Create an empty raw .fastq file for the specified patient.

patient_id <- "patient_123"
generatervis::create_empty_fastq(patient_id)

Generate a random sample of reads for a Whole Genome Sequencing (WGS) dataset for the specified patient ID.

n <- 2
generatervis::rreads(patient_id, n)

Populate the .fastq file with the random reads.

output_dir <- tempdir()
read_length <- 8
generatervis::fill_fastq(patient_id, output_dir, n, read_length)

(Optional) Plot the nucleotide sequences in the .fastq file in a grid format.

generatervis::fastq_plot(patient_id, output_dir, n, read_length)
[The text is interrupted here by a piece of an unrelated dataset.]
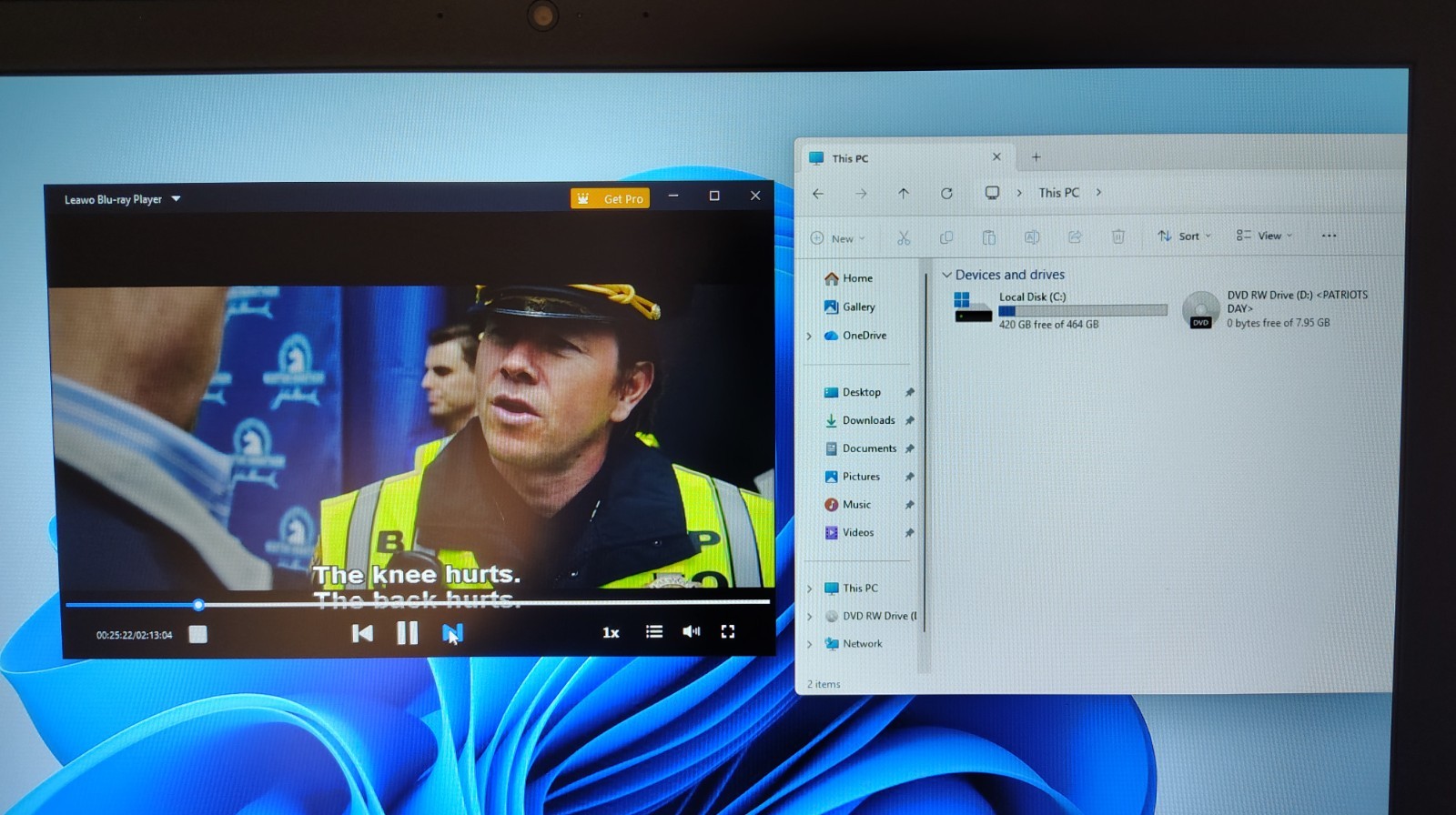
Task: Click the Get Pro button
Action: pyautogui.click(x=610, y=198)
Convert the (raw) .fastq file to a (processed) .bam file using a dummy .sam format.

fastq_file <- file.path(output_dir, paste0(patient_id, ".fastq"))
generatervis::fill_fastq(patient_id, output_dir, n, read_length)
generatervis::fastq_to_bam(fastq_file, patient_id, output_dir, sam_file = paste0(output_dir, "/", patient_id, ".sam"), reference = "chr1")

To create the corresponding .bam file, use the samtools command-line tool.

# samtools view -Sb path_to/file_name.sam > path_to/file_name.bam

Convert the (processed) .bam file to a (summarised) .vcf file format.

generatervis::bam_to_vcf(patient_id, output_dir, vcf_file = paste0(output_dir, "/", patient_id, ".vcf"))

Create the metadata files to upload to data_storage_repository

generatervis::create_metadata(patient_id, output_dir)

When these metadata .txt files are ready, they can be uploaded to data_storarge_repository by forking the repository and creating a pull request.

Documentation

You can find detailed documentation and tutorials at the package website: https://clinical-informatics-collaborative.github.io/generatervis/

For in-session help:

# View documentation for a specific function
?create_empty_fastq

Contributing

To be added.

Code of Conduct

To be added.

License

To be added.

Citation

To be added.

Acknowledgments

This package is written as a part of the volunteer programme by the Research Computing Program, Walter and Eliza Hall Institute of Medical Research, mentored by Rowland Mosbergen.